The latest set of results and Annual Report is due next week. Stay tuned…
The Wizard’s Valuation: DCF & Asymmetry
Ok let’s stack this up. To arrive at fair value, we turn to our Bayesian and DCF models to cut through the noise and find the real picture. Using a 5-year explicit period (2025-2029), a 10% WACC, and a 3.5% terminal growth rate, with a modest 5% accruals haircut for contract timing risk we get these numbers:
Low Case (12% WACC, 2.5% TG, 25% CAGR): £12.1m NPV → 2.73p per share (+320% upside)
Base Case (10% WACC, 3.5% TG, 40% CAGR): £24.7m NPV → 5.57p per share (+757% upside)
High Case (8% WACC, 4.0% TG, 55% CAGR): £37.3m NPV → 8.40p per share (+1192% upside)
So that is an 8x at base case. Can I add anything to that? I don’t know if I can add anything to that.
Catalysts to Watch:
May 2026: FY25 Annual Report (confirmation of reset success).
H2 2026: EBITDA positivity + capacity scale-up.
Q3 2026: Qatar phase-two proposal (17 additional Doha stations) / delayed payments arriving.
FY27: First positive annual FCF.
The Verdict
Metir PLC is a textbook asymmetric microcap bet. It has a proprietary moat (Lightning-fast Microtox IP + 70% margin reagent lock-in), massive macro tailwinds (PFAS, desalination, water security), and a proven razor/razor-blade model reaching operational scale.
However, we must respect that it is navigating something of a narrow strait. The combined Chair/CEO role, historical EBITDA optimism bias, severe capacity constraints, and Middle Eastern geopolitical overtones mean this is still a high-volatility play. Plus, management has single digit % ownership of the company, which is not terrible but we do like to see a bit more skin in the game ideally.
That said, what a business in the making! The strategic vision and capabilities being built look spot on. All for only £2m or so. Dare we say… a drop in what looks like a very large ocean of opportunity.
The upside/downside asymmetry is roughly 8:1.
Target Price Range: 4.5p - 6.0p.
As things stand I am waiting for the Risk/Reward to become more favourable, even if it means sacrificing some upside. Hence I am adding MET to the Wizard’s Winners watchlist.
Let’s wait for capacity scaling confirmation from the GX Group partnership, or a pullback on Qatar payment delays before building a position. The magic is there—but it’s always important to ensure the risk management shield is firmly in place.
Metir PLC MET.L LON:MET #MET.L $MET.L
Extra
Wizard’s Flash Update is here - even more upside!
See the Metir / Turner Pope video interview here (scroll down):
Investors | Metir PLC
Disclaimer: This article is for informational and educational purposes only and does not constitute financial advice. Always conduct your own due diligence.

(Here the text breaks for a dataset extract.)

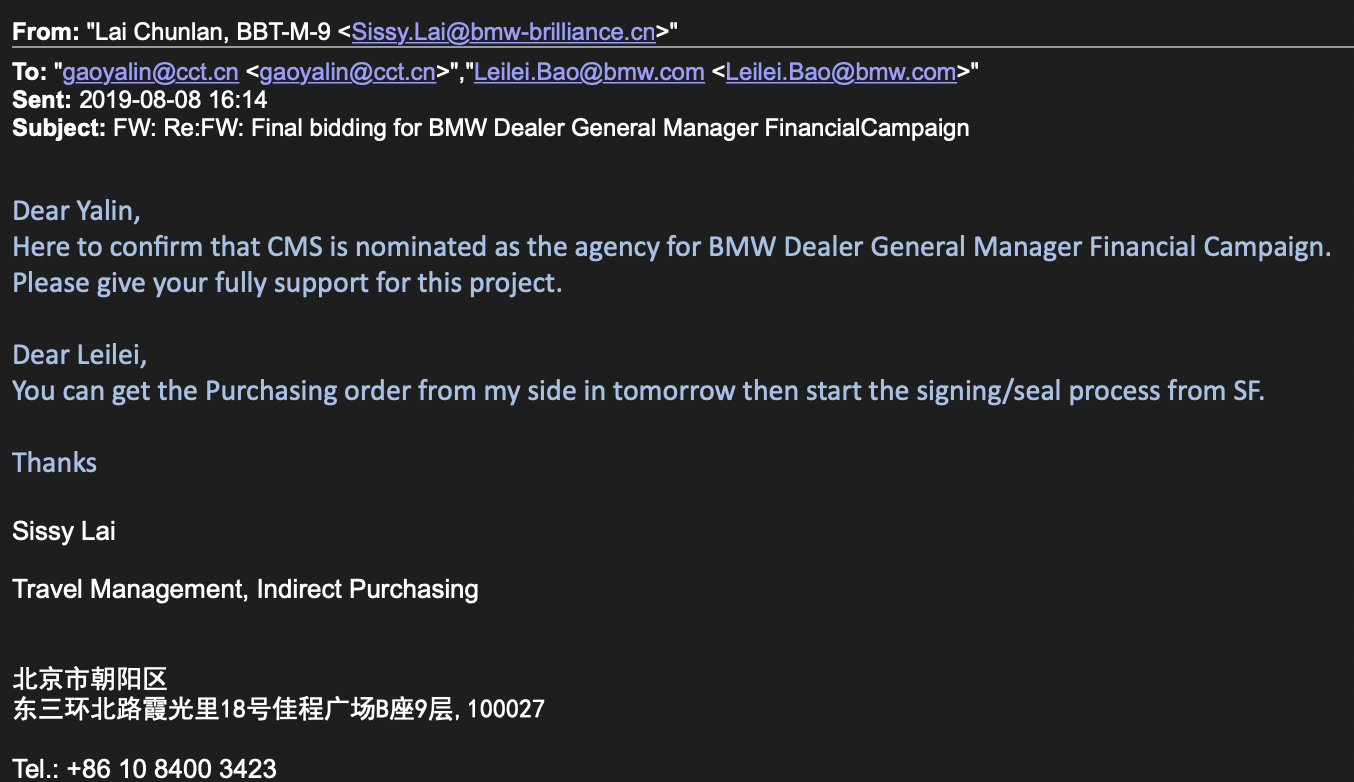The width and height of the screenshot is (1354, 782).
Task: Open the first gaoyalin@cct.cn recipient link
Action: point(150,72)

No 25 accounts out yet. I’ve no idea what cash is like but the auditors will want visibility on a 12 months runway from I assume 30 June 26. Surprisingly heavyweight team of Singers and Turner Pope here. TP have done the historical raises. Last one at 0.75p with 1 for 1 warrants at 2x for 2 years. Better than a heavy discount but a big upside give. That seems to me a repeatable model here. I note Rupert Dyson/Edale capital has a discloseable stake , which is a good sign.

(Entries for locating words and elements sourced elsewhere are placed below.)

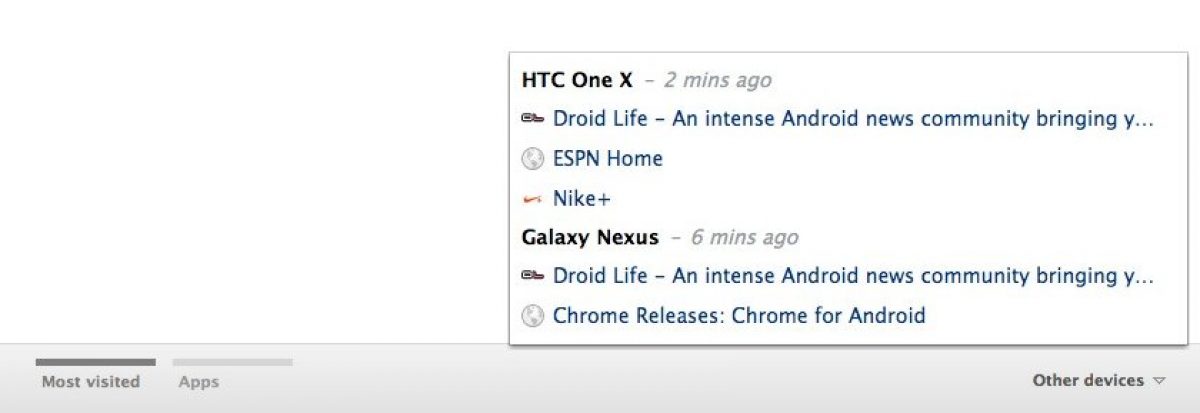Screen dimensions: 1200x413
Task: Click the Droid Life favicon under HTC One X
Action: 532,119
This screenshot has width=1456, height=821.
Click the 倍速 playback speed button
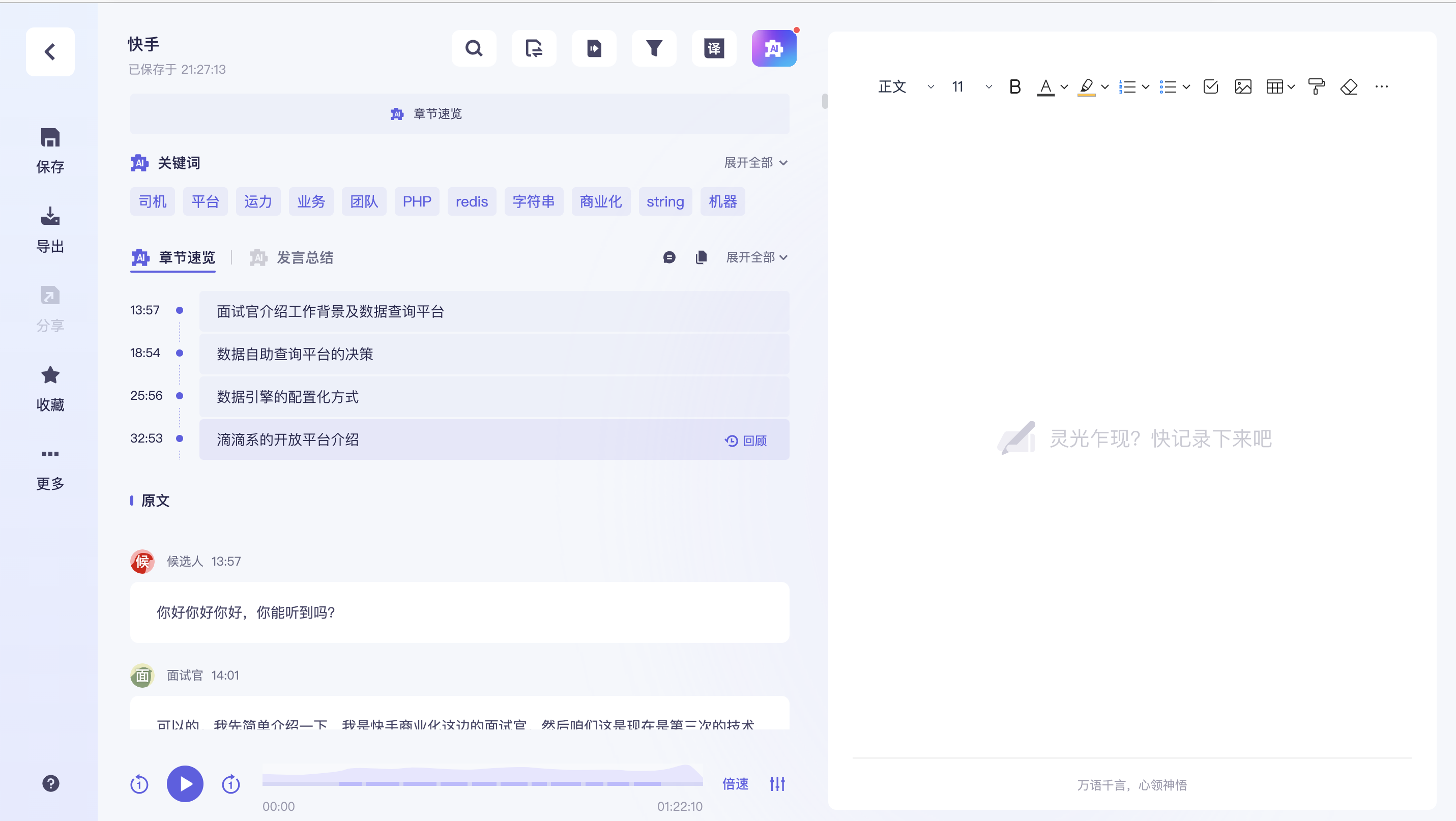coord(735,784)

Thanks for the write up on this opaque one. I’ll wait for the raise which looks to be needed for the accounts, but I have a historical position anyhow.
Another important revenue generator not mentioned in your above estimates, with the war forcing SArabia and UAE to make maximum use of pipelines, is and will be (on a bigger scale) sales of SRB kits to oil producers (Aramco is biggest client) and pipeline operators. SRB kits have an even higher - than reagents' - profit margin and it's a near monopoly as this is the market "standard". And, though the war might delay some business, it should also make the use of existing (and future ones) CTMs more critical (thus, bigger consumption of reagents) due to the oil and chemical pollution we are already seeing in the Gulf. So, short term pain but long term gain.